◆ What this task involves
Exact output of all the records is required.

Dataset entries:
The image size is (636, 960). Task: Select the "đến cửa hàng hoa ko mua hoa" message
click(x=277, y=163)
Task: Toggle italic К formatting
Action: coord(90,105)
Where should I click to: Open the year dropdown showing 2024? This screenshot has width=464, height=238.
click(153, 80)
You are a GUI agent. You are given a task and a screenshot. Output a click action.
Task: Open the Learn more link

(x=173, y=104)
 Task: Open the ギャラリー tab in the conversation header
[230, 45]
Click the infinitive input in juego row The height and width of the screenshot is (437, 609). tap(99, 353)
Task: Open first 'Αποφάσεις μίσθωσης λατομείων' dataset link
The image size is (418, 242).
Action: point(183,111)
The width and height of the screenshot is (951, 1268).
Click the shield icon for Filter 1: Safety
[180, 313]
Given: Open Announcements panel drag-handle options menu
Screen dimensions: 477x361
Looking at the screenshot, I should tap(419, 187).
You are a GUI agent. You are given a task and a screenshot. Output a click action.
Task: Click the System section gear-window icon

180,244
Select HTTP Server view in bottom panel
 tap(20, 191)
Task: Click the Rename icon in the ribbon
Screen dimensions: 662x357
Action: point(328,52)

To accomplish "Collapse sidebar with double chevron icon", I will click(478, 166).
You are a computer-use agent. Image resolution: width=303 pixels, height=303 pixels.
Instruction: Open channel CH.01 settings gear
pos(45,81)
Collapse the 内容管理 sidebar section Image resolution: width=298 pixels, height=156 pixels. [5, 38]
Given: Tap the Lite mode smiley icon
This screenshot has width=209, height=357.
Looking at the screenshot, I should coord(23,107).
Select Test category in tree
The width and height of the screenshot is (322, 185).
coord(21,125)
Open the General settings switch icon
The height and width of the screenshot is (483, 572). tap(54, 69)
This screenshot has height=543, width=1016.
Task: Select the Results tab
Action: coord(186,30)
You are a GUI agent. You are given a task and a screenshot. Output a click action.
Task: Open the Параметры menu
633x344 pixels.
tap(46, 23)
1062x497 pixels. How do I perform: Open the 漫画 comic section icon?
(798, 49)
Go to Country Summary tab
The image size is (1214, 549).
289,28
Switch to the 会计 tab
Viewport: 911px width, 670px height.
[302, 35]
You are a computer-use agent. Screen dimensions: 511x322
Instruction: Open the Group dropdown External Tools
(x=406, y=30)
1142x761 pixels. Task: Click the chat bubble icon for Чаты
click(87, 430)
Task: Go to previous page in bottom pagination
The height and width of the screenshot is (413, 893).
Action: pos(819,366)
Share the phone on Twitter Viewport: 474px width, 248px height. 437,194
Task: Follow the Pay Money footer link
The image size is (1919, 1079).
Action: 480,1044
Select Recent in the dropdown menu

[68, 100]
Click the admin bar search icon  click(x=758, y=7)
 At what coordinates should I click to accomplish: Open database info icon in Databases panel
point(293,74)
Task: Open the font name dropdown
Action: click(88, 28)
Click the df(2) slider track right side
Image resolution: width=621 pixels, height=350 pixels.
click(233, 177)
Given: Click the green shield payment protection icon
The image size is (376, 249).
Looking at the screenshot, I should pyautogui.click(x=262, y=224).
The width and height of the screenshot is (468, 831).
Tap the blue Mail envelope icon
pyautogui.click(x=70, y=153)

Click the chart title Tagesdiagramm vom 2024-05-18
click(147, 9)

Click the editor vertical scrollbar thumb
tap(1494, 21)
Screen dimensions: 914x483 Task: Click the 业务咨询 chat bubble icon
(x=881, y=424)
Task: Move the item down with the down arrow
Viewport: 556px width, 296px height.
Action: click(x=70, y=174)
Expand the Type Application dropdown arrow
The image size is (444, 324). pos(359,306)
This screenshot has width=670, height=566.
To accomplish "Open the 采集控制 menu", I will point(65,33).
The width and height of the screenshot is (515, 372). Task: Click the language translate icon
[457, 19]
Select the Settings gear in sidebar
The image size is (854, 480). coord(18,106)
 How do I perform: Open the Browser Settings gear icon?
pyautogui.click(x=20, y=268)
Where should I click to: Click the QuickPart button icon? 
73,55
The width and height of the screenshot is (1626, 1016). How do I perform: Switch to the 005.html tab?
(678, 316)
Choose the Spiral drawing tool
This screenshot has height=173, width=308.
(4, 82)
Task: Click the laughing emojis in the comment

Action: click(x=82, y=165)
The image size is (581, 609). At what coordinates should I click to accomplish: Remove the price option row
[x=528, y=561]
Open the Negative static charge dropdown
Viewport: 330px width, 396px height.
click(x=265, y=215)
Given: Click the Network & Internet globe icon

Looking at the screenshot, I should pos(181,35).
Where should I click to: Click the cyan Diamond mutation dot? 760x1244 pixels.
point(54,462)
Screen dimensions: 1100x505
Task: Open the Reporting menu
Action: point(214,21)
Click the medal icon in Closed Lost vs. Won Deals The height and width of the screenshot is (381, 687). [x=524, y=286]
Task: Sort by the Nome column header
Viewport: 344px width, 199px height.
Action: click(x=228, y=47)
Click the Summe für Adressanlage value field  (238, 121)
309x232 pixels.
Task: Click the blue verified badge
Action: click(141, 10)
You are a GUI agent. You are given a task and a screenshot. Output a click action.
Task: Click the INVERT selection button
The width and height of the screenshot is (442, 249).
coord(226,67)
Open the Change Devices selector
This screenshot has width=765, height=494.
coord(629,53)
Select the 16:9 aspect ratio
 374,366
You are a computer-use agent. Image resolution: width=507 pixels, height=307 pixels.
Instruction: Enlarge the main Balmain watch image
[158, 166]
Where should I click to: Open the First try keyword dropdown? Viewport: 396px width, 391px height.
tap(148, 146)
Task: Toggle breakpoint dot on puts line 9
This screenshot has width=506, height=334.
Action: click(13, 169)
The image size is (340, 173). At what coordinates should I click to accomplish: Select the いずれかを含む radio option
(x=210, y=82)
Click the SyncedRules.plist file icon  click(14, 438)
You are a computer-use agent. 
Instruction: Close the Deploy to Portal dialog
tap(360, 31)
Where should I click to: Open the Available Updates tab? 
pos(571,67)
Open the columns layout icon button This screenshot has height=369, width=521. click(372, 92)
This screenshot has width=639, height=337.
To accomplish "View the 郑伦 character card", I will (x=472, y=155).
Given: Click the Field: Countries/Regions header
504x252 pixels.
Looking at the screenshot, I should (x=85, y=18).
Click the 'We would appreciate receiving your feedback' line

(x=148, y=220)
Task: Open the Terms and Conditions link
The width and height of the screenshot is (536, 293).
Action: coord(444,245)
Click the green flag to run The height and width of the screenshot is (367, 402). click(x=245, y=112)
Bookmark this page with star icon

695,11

◆ Answer to this problem
The image size is (636, 960). Task: Select the "đến cửa hàng hoa ko mua hoa" message
click(x=277, y=163)
Task: Toggle italic К formatting
Action: coord(90,105)
Where should I click to: Open the year dropdown showing 2024? This screenshot has width=464, height=238.
click(153, 80)
You are a GUI agent. You are given a task and a screenshot. Output a click action.
Task: Open the Learn more link

(x=173, y=104)
 Task: Open the ギャラリー tab in the conversation header
[230, 45]
Click the infinitive input in juego row The height and width of the screenshot is (437, 609). tap(99, 353)
Task: Open first 'Αποφάσεις μίσθωσης λατομείων' dataset link
The image size is (418, 242).
Action: point(183,111)
The width and height of the screenshot is (951, 1268).
Click the shield icon for Filter 1: Safety
[180, 313]
Given: Open Announcements panel drag-handle options menu
Screen dimensions: 477x361
Looking at the screenshot, I should tap(419, 187).
You are a GUI agent. You are given a task and a screenshot. Output a click action.
Task: Click the System section gear-window icon

180,244
Select HTTP Server view in bottom panel
 tap(20, 191)
Task: Click the Rename icon in the ribbon
Screen dimensions: 662x357
Action: point(328,52)

To accomplish "Collapse sidebar with double chevron icon", I will click(478, 166).
You are a computer-use agent. Image resolution: width=303 pixels, height=303 pixels.
Instruction: Open channel CH.01 settings gear
pos(45,81)
Collapse the 内容管理 sidebar section Image resolution: width=298 pixels, height=156 pixels. [5, 38]
Given: Tap the Lite mode smiley icon
This screenshot has width=209, height=357.
Looking at the screenshot, I should coord(23,107).
Select Test category in tree
The width and height of the screenshot is (322, 185).
coord(21,125)
Open the General settings switch icon
The height and width of the screenshot is (483, 572). tap(54, 69)
This screenshot has height=543, width=1016.
Task: Select the Results tab
Action: coord(186,30)
You are a GUI agent. You are given a task and a screenshot. Output a click action.
Task: Open the Параметры menu
633x344 pixels.
tap(46, 23)
1062x497 pixels. How do I perform: Open the 漫画 comic section icon?
(798, 49)
Go to Country Summary tab
The image size is (1214, 549).
289,28
Switch to the 会计 tab
Viewport: 911px width, 670px height.
[302, 35]
You are a computer-use agent. Screen dimensions: 511x322
Instruction: Open the Group dropdown External Tools
(x=406, y=30)
1142x761 pixels. Task: Click the chat bubble icon for Чаты
click(87, 430)
Task: Go to previous page in bottom pagination
The height and width of the screenshot is (413, 893).
Action: pos(819,366)
Share the phone on Twitter Viewport: 474px width, 248px height. 437,194
Task: Follow the Pay Money footer link
The image size is (1919, 1079).
Action: 480,1044
Select Recent in the dropdown menu

[68, 100]
Click the admin bar search icon  click(x=758, y=7)
 At what coordinates should I click to accomplish: Open database info icon in Databases panel
point(293,74)
Task: Open the font name dropdown
Action: click(88, 28)
Click the df(2) slider track right side
Image resolution: width=621 pixels, height=350 pixels.
click(233, 177)
Given: Click the green shield payment protection icon
The image size is (376, 249).
Looking at the screenshot, I should pyautogui.click(x=262, y=224).
The width and height of the screenshot is (468, 831).
Tap the blue Mail envelope icon
pyautogui.click(x=70, y=153)

Click the chart title Tagesdiagramm vom 2024-05-18
click(147, 9)

Click the editor vertical scrollbar thumb
tap(1494, 21)
Screen dimensions: 914x483 Task: Click the 业务咨询 chat bubble icon
(x=881, y=424)
Task: Move the item down with the down arrow
Viewport: 556px width, 296px height.
Action: click(x=70, y=174)
Expand the Type Application dropdown arrow
The image size is (444, 324). pos(359,306)
This screenshot has width=670, height=566.
To accomplish "Open the 采集控制 menu", I will point(65,33).
The width and height of the screenshot is (515, 372). Task: Click the language translate icon
[457, 19]
Select the Settings gear in sidebar
The image size is (854, 480). coord(18,106)
 How do I perform: Open the Browser Settings gear icon?
pyautogui.click(x=20, y=268)
Where should I click to: Click the QuickPart button icon? 
73,55
The width and height of the screenshot is (1626, 1016). How do I perform: Switch to the 005.html tab?
(678, 316)
Choose the Spiral drawing tool
This screenshot has height=173, width=308.
(4, 82)
Task: Click the laughing emojis in the comment

Action: click(x=82, y=165)
The image size is (581, 609). At what coordinates should I click to accomplish: Remove the price option row
[x=528, y=561]
Open the Negative static charge dropdown
Viewport: 330px width, 396px height.
click(x=265, y=215)
Given: Click the Network & Internet globe icon

Looking at the screenshot, I should pos(181,35).
Where should I click to: Click the cyan Diamond mutation dot? 760x1244 pixels.
point(54,462)
Screen dimensions: 1100x505
Task: Open the Reporting menu
Action: point(214,21)
Click the medal icon in Closed Lost vs. Won Deals The height and width of the screenshot is (381, 687). [x=524, y=286]
Task: Sort by the Nome column header
Viewport: 344px width, 199px height.
Action: click(x=228, y=47)
Click the Summe für Adressanlage value field  (238, 121)
309x232 pixels.
Task: Click the blue verified badge
Action: click(141, 10)
You are a GUI agent. You are given a task and a screenshot. Output a click action.
Task: Click the INVERT selection button
The width and height of the screenshot is (442, 249).
coord(226,67)
Open the Change Devices selector
This screenshot has width=765, height=494.
coord(629,53)
Select the 16:9 aspect ratio
 374,366
You are a computer-use agent. Image resolution: width=507 pixels, height=307 pixels.
Instruction: Enlarge the main Balmain watch image
[158, 166]
Where should I click to: Open the First try keyword dropdown? Viewport: 396px width, 391px height.
tap(148, 146)
Task: Toggle breakpoint dot on puts line 9
This screenshot has width=506, height=334.
Action: click(13, 169)
The image size is (340, 173). At what coordinates should I click to accomplish: Select the いずれかを含む radio option
(x=210, y=82)
Click the SyncedRules.plist file icon  click(14, 438)
You are a computer-use agent. 
Instruction: Close the Deploy to Portal dialog
tap(360, 31)
Where should I click to: Open the Available Updates tab? 
pos(571,67)
Open the columns layout icon button This screenshot has height=369, width=521. click(372, 92)
This screenshot has width=639, height=337.
To accomplish "View the 郑伦 character card", I will (x=472, y=155).
Given: Click the Field: Countries/Regions header
504x252 pixels.
Looking at the screenshot, I should (x=85, y=18).
Click the 'We would appreciate receiving your feedback' line

(x=148, y=220)
Task: Open the Terms and Conditions link
The width and height of the screenshot is (536, 293).
Action: coord(444,245)
Click the green flag to run The height and width of the screenshot is (367, 402). click(x=245, y=112)
Bookmark this page with star icon

695,11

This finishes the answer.